* _Required action_: In the data below, which lines hold the word "agent"? Copy them.

━━ Extracted information

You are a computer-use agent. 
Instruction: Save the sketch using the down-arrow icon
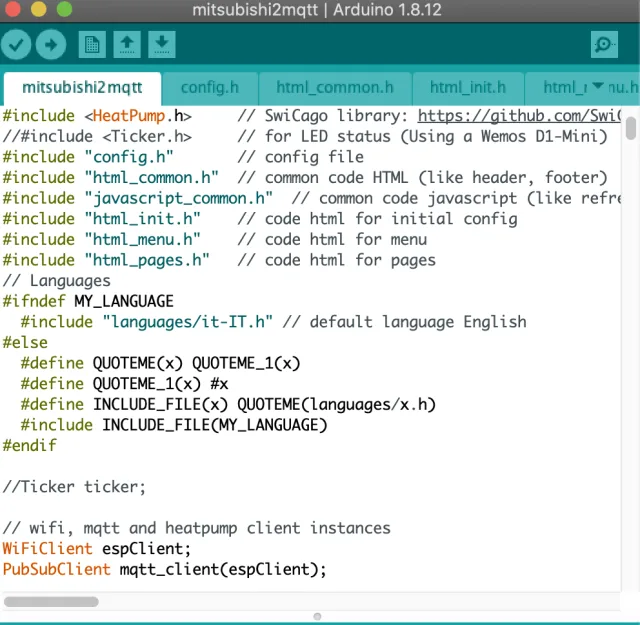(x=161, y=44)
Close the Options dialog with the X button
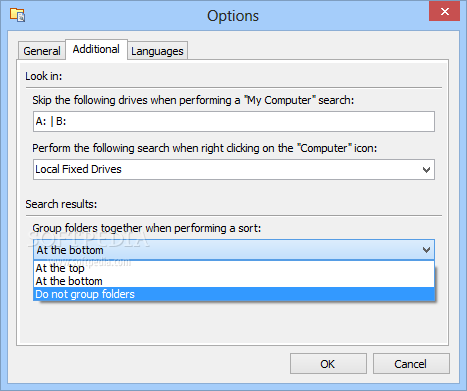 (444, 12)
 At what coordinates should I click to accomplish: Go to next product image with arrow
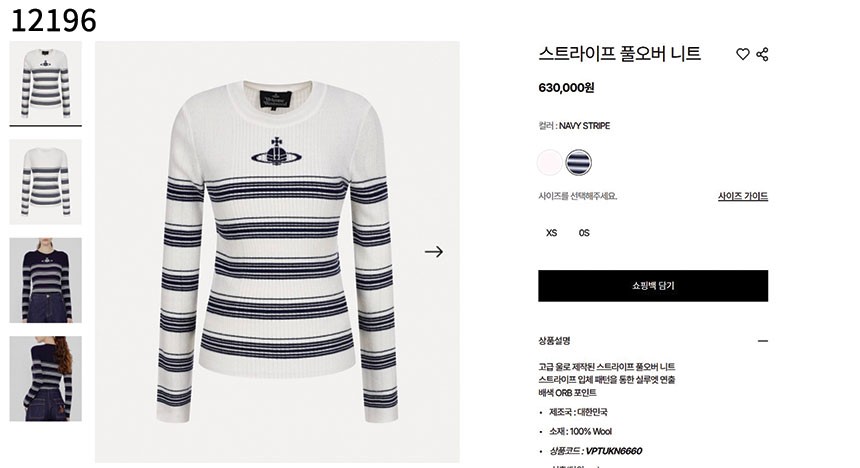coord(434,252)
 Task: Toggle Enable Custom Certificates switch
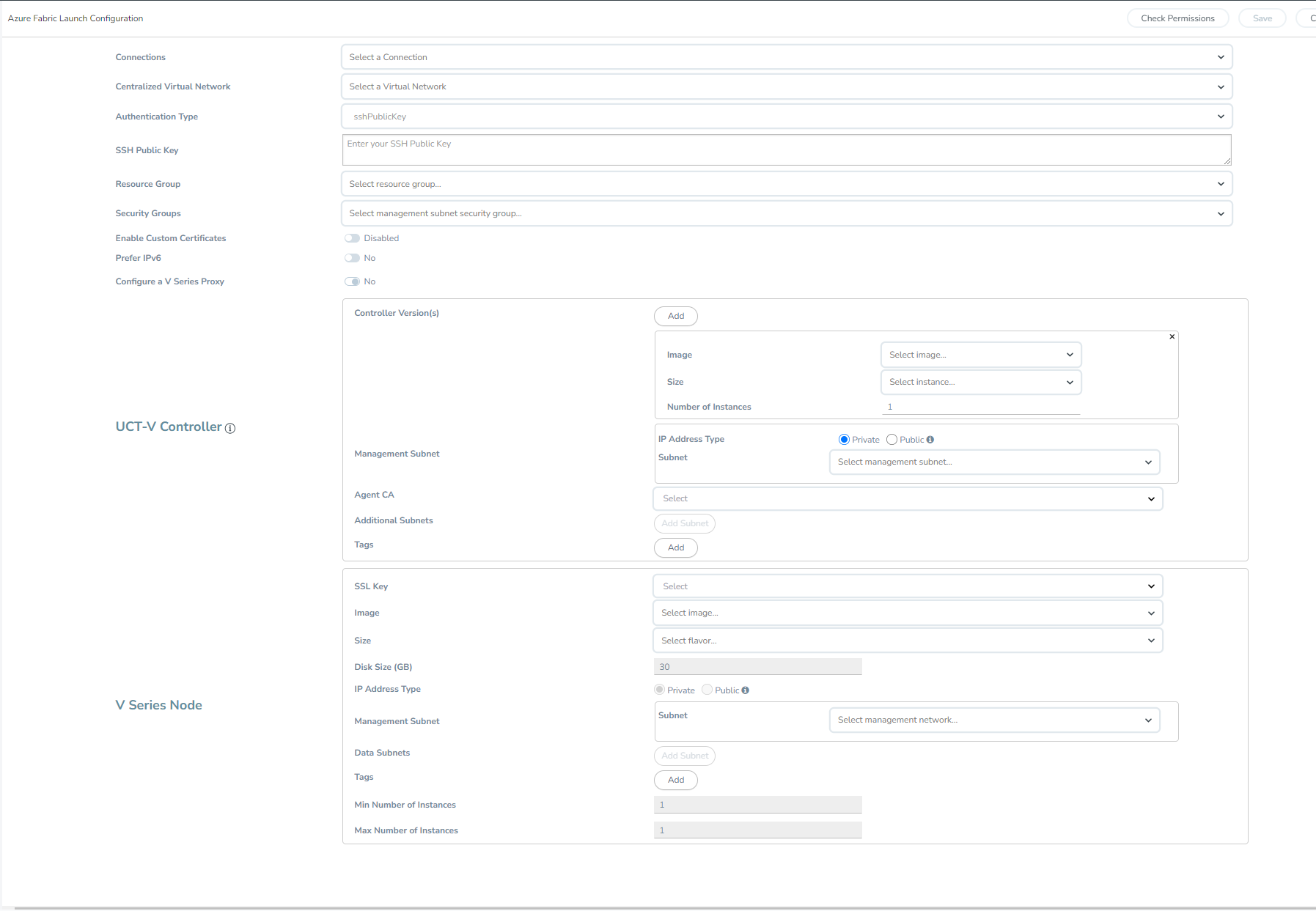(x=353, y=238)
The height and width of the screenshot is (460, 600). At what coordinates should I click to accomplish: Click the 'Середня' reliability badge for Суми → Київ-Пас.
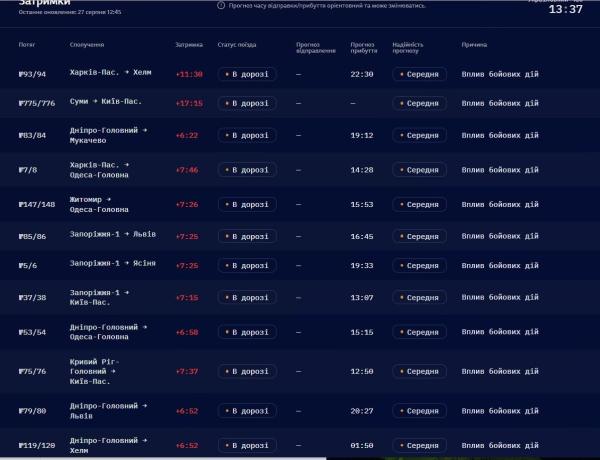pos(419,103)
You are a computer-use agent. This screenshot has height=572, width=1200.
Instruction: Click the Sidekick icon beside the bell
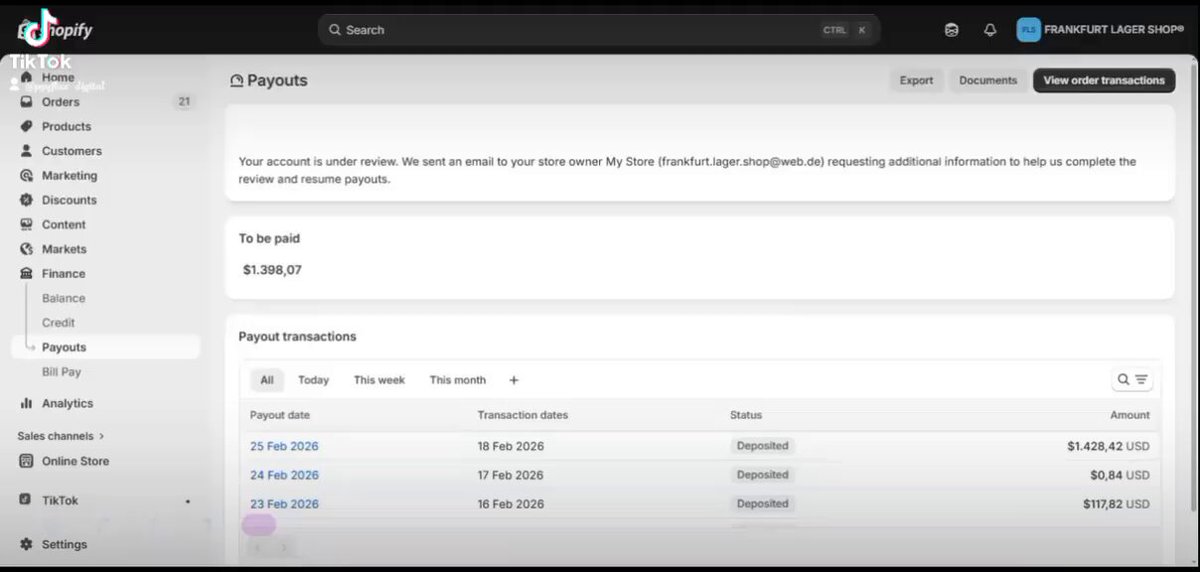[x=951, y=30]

━━━━

* _Response area_:
You are a computer-use agent. 
You are a computer-use agent. This screenshot has height=572, width=1200.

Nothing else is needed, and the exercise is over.